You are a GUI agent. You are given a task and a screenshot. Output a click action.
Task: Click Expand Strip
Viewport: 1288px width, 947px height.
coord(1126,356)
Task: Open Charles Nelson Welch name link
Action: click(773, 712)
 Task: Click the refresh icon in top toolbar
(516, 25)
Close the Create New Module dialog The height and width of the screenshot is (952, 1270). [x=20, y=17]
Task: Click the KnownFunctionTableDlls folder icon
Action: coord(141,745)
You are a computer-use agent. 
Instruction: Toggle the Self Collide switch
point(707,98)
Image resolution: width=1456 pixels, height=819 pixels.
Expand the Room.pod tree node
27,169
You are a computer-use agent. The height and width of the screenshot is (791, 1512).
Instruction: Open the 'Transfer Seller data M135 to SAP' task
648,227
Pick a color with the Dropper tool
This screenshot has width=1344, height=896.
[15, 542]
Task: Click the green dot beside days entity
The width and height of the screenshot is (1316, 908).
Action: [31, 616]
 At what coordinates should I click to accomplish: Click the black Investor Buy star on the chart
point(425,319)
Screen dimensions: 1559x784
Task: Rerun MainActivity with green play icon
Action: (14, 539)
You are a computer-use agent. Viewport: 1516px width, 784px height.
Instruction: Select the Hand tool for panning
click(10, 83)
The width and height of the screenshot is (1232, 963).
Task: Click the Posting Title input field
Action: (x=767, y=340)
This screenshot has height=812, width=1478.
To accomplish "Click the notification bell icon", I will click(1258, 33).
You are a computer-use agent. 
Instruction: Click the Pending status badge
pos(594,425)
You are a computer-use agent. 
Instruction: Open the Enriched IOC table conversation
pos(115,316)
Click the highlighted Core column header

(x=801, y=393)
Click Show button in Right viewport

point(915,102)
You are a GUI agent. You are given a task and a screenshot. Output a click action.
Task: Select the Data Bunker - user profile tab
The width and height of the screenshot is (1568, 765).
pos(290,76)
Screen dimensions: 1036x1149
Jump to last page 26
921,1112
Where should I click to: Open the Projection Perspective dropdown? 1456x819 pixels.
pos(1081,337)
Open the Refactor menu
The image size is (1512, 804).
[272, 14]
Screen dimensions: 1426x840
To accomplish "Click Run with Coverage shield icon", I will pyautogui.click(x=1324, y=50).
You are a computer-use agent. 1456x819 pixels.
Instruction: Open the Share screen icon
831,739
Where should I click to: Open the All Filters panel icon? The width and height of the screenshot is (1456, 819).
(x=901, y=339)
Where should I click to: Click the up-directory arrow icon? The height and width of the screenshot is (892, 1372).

┄┄┄┄┄┄

Aim of the exercise ▸
Restate each record above exactly, leaving nothing out.

Solution ▸
You are a GUI agent. You are given a task and a screenshot. Output a click action.
Task: Click Expand Strip
Viewport: 1288px width, 947px height.
coord(1126,356)
Task: Open Charles Nelson Welch name link
Action: click(773, 712)
 Task: Click the refresh icon in top toolbar
(516, 25)
Close the Create New Module dialog The height and width of the screenshot is (952, 1270). [x=20, y=17]
Task: Click the KnownFunctionTableDlls folder icon
Action: coord(141,745)
You are a computer-use agent. 
Instruction: Toggle the Self Collide switch
point(707,98)
Image resolution: width=1456 pixels, height=819 pixels.
Expand the Room.pod tree node
27,169
You are a computer-use agent. The height and width of the screenshot is (791, 1512).
Instruction: Open the 'Transfer Seller data M135 to SAP' task
648,227
Pick a color with the Dropper tool
This screenshot has width=1344, height=896.
[15, 542]
Task: Click the green dot beside days entity
The width and height of the screenshot is (1316, 908).
Action: [31, 616]
 At what coordinates should I click to accomplish: Click the black Investor Buy star on the chart
point(425,319)
Screen dimensions: 1559x784
Task: Rerun MainActivity with green play icon
Action: (14, 539)
You are a computer-use agent. Viewport: 1516px width, 784px height.
Instruction: Select the Hand tool for panning
click(10, 83)
The width and height of the screenshot is (1232, 963).
Task: Click the Posting Title input field
Action: (x=767, y=340)
This screenshot has height=812, width=1478.
To accomplish "Click the notification bell icon", I will click(1258, 33).
You are a computer-use agent. 
Instruction: Click the Pending status badge
pos(594,425)
You are a computer-use agent. 
Instruction: Open the Enriched IOC table conversation
pos(115,316)
Click the highlighted Core column header

(x=801, y=393)
Click Show button in Right viewport

point(915,102)
You are a GUI agent. You are given a task and a screenshot. Output a click action.
Task: Select the Data Bunker - user profile tab
The width and height of the screenshot is (1568, 765).
pos(290,76)
Screen dimensions: 1036x1149
Jump to last page 26
921,1112
Where should I click to: Open the Projection Perspective dropdown? 1456x819 pixels.
pos(1081,337)
Open the Refactor menu
The image size is (1512, 804).
[272, 14]
Screen dimensions: 1426x840
To accomplish "Click Run with Coverage shield icon", I will pyautogui.click(x=1324, y=50).
You are a computer-use agent. 1456x819 pixels.
Instruction: Open the Share screen icon
831,739
Where should I click to: Open the All Filters panel icon? The width and height of the screenshot is (1456, 819).
(x=901, y=339)
Where should I click to: Click the up-directory arrow icon? The height and width of the screenshot is (892, 1372).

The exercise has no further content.